Besides the iterator and context manager APIs, an Interleaver has the following public methods:

Interleaver.submit(it: Iterator[T]) -> None

New in version 0.2.0

Add an iterator to the Interleaver.

If the Interleaver was returned from interleave() or has already had finalize() called on it, calling submit() will result in a ValueError.

Interleave.finalize() -> None

New in version 0.2.0

Notify the Interleaver that all iterators have been registered. This method must be called in order for the Interleaver to detect the end of iteration; if this method has not been called and all submitted iterators have finished & had their values retrieved, then a subsequent call to next(it) will end up hanging indefinitely.

Interleaver.get(block: bool = True, timeout: Optional[float] = None) -> T

New in version 0.2.0

Fetch the next value generated by the iterators. If all iterators have finished and all values have been retrieved, raises interleaver.EndOfInputError. If block is False and no values are immediately available, raises queue.Empty. If block is True, waits up to timeout seconds (or indefinitely, if timeout is None) for the next value to become available or for all iterators to end; if nothing happens before the timeout expires, raises queue.Empty.

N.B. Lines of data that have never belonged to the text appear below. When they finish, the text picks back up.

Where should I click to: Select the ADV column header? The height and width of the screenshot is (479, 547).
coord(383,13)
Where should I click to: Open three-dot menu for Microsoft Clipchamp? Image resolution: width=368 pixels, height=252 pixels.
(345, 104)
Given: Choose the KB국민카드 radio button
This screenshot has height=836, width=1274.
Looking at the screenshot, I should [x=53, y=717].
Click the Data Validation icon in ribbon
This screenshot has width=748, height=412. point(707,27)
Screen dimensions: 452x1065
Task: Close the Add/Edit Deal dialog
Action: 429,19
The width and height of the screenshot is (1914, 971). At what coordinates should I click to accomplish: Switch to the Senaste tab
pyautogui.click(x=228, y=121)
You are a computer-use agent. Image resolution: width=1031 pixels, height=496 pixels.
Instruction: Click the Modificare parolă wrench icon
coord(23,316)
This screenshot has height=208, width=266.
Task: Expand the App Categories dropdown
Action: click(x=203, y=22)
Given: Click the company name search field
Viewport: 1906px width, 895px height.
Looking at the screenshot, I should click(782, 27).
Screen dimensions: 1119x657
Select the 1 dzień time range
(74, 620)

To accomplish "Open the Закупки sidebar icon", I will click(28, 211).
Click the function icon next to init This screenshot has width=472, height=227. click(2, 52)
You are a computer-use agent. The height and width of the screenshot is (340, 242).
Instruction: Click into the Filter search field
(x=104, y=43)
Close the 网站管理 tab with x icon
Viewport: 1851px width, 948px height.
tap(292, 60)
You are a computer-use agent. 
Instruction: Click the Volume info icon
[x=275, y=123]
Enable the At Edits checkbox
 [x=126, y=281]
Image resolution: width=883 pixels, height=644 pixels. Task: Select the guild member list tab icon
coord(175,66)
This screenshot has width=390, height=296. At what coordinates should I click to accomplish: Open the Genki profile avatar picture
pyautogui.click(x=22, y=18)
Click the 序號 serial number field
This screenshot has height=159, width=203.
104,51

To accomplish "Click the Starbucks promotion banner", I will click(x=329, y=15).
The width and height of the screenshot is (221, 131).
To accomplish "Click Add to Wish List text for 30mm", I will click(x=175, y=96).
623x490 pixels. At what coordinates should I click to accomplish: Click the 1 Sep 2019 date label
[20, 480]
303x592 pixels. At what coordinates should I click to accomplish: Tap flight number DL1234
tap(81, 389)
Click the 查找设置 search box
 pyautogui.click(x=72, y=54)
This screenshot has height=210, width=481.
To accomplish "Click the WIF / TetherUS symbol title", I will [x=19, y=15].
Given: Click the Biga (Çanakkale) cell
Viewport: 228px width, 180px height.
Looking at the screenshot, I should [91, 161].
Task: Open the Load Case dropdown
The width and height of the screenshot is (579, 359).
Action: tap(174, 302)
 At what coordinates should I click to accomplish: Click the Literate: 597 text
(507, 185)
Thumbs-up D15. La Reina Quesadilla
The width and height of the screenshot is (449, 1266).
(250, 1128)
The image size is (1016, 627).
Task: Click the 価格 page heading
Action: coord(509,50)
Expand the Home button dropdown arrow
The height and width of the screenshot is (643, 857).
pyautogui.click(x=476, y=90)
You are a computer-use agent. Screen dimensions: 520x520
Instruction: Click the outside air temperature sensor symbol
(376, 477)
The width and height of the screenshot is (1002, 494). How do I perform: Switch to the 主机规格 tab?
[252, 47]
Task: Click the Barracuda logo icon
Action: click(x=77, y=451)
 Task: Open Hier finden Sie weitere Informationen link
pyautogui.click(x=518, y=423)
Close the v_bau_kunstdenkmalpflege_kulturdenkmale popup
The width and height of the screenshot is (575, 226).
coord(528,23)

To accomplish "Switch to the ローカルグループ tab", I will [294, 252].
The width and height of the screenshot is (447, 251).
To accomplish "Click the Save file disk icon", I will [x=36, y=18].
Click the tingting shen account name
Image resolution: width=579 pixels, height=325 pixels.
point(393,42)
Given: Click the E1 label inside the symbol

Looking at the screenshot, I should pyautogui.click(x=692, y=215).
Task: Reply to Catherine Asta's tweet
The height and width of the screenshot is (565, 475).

it.get(block=True, timeout=None) is equivalent to next(it), except that the latter converts an EndOfInputError to StopIteration.

Note: When onerror=STOP and a timeout is set, if an iterator raises an exception, the timeout may be exceeded as the Interleaver waits for all remaining threads to shut down.

Interleaver.shutdown(wait: bool = True) -> None

Call finalize() if it hasn't been called yet, tell all running iterators to stop iterating, cancel any outstanding iterators that haven't been started yet, and shut down the ThreadPoolExecutor. The wait parameter is passed through to the call to ThreadPoolExecutor.shutdown().

The Interleaver can continue to be iterated over after calling shutdown() and will yield any remaining values produced by the iterators before they stopped completely.